TEXT PROVIDED:
§

They had planned to return to Beirut in September, 1915, but owing to the war conditions existing in the East, they were unable to. They stayed in Urbana and registered in the Graduate School again, pending the bettering of war conditions and the assurance of reasonable safety on the seas in the return trip to the college at Beirut.

By January, it appeared possible to make the attempt to return to Syria. They left New York on January 24 on the Greek liner Vasilef Constantinos. French, English and German ambassadors gave every assurance that the passage of the neutral liner would be safe. They planned to remain in Athens for a week for the purpose of visiting the ruins and the other points of interest about the city. From Athens , they would go on the U. S. man-of-war Des Moines to Beirut in Syria.

§

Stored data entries
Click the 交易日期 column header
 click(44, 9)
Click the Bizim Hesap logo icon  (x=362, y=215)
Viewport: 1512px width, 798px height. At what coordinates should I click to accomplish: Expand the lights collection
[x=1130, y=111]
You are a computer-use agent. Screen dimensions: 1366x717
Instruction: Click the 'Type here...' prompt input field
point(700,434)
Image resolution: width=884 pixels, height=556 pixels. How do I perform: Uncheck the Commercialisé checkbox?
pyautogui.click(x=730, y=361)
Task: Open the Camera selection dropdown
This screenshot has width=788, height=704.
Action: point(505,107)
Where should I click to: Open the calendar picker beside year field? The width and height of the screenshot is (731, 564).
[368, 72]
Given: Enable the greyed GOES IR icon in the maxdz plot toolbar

§

WORK INSTRUCTION 1: In the account of the return trip to Beirut, which ship carried the travelers out of New York?
WORK INSTRUCTION 2: Write the next part of the account of the return trip to Beirut, starting after its final sentence.
The records play no part in this work.

TASK OUTPUT 1: The Greek liner Vasilef Constantinos.

TASK OUTPUT 2:
They had plenty of time to sightsee, as they were still in Athens in April, awaiting special passports from the French to allow them to pass the blockade into Syria. By fall they still had not been able to get to their destination. In October, Emma and Kathrine returned to Urbana, where she gave the following interview:

We left for Athens last January, where we expected to go on board the U. S. gunboat Des Moines for Beirut, but the Turkish government absolutely forbade our landing at any ports on the Mediterranean. So we spent the next nine months in Greece in the hopes of finding some means by which we might get into Beirut. Finally, my husband was ordered to make the trip overland, which he is now attempting to do. Although it is only a two days trip by water, the journey overland involves going through France, Switzerland, Austria, Constantinople and lastly a long trip across country to Beirut, which will take at least three weeks. According to newspaper accounts, however, it will be impossible to get into Austria at all, in which case he will return home at once. I do not think that my daughter and I will be able to return to Syria until the war is over.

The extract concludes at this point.